▶ Requirement:
When you reach the line containing "Open the editor tabs three-dot menu" in the entries below, please begin setting down lines exactly, stop only after the last one, and add nothing else.

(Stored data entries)
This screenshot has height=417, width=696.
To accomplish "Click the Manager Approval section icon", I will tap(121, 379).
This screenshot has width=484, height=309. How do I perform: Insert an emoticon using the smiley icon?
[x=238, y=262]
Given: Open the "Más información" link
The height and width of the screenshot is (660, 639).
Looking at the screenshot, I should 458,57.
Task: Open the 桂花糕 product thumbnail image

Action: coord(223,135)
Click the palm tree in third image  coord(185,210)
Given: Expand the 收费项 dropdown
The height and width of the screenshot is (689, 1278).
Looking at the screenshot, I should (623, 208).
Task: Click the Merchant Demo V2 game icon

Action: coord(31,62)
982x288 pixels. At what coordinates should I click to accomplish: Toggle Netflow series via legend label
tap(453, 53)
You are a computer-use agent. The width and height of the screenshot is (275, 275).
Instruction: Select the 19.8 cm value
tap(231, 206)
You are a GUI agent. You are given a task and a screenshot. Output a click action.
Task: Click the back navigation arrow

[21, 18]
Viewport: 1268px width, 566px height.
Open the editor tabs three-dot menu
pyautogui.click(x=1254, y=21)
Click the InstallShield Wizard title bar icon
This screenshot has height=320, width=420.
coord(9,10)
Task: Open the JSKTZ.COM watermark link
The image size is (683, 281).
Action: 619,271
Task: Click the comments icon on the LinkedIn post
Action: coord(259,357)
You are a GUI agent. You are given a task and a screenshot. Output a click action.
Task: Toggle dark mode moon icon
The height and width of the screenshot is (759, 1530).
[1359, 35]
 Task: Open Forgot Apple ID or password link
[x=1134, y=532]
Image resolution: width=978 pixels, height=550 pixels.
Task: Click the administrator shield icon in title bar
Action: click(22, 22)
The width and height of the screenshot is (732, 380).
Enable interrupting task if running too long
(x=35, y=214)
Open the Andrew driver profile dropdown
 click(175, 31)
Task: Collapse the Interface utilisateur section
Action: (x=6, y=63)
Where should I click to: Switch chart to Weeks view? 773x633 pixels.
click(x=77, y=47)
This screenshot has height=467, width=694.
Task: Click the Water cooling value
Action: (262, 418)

▶ Your solution:
Open the editor tabs three-dot menu
pyautogui.click(x=1254, y=21)
Click the InstallShield Wizard title bar icon
This screenshot has height=320, width=420.
coord(9,10)
Task: Open the JSKTZ.COM watermark link
The image size is (683, 281).
Action: 619,271
Task: Click the comments icon on the LinkedIn post
Action: coord(259,357)
You are a GUI agent. You are given a task and a screenshot. Output a click action.
Task: Toggle dark mode moon icon
The height and width of the screenshot is (759, 1530).
[1359, 35]
 Task: Open Forgot Apple ID or password link
[x=1134, y=532]
Image resolution: width=978 pixels, height=550 pixels.
Task: Click the administrator shield icon in title bar
Action: click(22, 22)
The width and height of the screenshot is (732, 380).
Enable interrupting task if running too long
(x=35, y=214)
Open the Andrew driver profile dropdown
 click(175, 31)
Task: Collapse the Interface utilisateur section
Action: (x=6, y=63)
Where should I click to: Switch chart to Weeks view? 773x633 pixels.
click(x=77, y=47)
This screenshot has height=467, width=694.
Task: Click the Water cooling value
Action: (262, 418)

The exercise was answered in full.